About

The algorithm behind The Thread, what we chose and what we didn't, and the question the math keeps raising.

The Algorithm

Every verse in the King James Bible (1,189 chapters, ~31,000 verses) was embedded into a 768-dimensional semantic vector space using LaBSE (Language-agnostic BERT Sentence Embeddings), a multilingual model validated for ancient and religious texts. For each verse, the 50 nearest neighbors by cosine similarity were recorded: 964,721 edges total. These were aggregated to the chapter level, producing a weighted graph of 1,189 chapter nodes and ~190,000 chapter-pair edges, effectively a fully connected semantic field over Scripture, where edge weight reflects genuine theological and conceptual proximity.

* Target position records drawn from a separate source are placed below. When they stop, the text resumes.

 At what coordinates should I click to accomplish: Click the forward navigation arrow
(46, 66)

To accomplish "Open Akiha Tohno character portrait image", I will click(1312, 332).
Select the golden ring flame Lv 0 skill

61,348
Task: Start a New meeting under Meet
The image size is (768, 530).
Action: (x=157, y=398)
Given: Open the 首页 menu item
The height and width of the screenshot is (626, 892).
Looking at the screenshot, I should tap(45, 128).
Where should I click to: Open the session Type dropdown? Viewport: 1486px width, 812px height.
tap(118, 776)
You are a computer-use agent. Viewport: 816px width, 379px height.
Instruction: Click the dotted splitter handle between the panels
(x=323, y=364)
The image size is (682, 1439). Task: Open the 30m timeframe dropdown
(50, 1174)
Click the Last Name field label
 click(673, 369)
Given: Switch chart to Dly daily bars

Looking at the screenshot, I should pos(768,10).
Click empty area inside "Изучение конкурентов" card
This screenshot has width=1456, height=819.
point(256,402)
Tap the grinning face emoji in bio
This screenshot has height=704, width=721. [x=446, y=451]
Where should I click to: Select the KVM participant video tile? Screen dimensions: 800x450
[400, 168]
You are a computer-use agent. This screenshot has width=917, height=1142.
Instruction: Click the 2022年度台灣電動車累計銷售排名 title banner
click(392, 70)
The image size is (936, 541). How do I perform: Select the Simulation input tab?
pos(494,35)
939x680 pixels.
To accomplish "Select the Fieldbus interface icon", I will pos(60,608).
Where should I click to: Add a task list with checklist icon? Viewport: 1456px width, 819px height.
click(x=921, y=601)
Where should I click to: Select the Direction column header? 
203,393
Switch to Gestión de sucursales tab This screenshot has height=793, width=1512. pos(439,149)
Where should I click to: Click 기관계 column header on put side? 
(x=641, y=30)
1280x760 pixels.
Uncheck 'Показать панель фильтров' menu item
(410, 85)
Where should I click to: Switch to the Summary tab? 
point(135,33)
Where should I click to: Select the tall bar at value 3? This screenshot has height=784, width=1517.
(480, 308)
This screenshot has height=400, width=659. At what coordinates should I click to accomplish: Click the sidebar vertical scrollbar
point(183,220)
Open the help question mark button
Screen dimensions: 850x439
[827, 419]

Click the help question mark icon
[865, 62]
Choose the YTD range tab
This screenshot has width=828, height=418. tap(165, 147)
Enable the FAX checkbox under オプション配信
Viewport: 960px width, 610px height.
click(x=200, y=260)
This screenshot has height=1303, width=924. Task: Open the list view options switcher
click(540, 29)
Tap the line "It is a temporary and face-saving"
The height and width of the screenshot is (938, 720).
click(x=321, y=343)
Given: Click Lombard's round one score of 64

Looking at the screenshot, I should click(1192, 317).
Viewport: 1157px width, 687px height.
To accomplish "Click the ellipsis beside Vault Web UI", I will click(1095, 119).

The schedule is built by a Prim’s maximum-spanning-tree traversal of this graph. Starting from six seed chapters, the algorithm maintains a frontier of unvisited chapters scored by their strongest edge to anything already read. Each day, the three highest-scoring chapters are selected. Every new chapter is chosen because it resonates most strongly with the totality of everything that came before.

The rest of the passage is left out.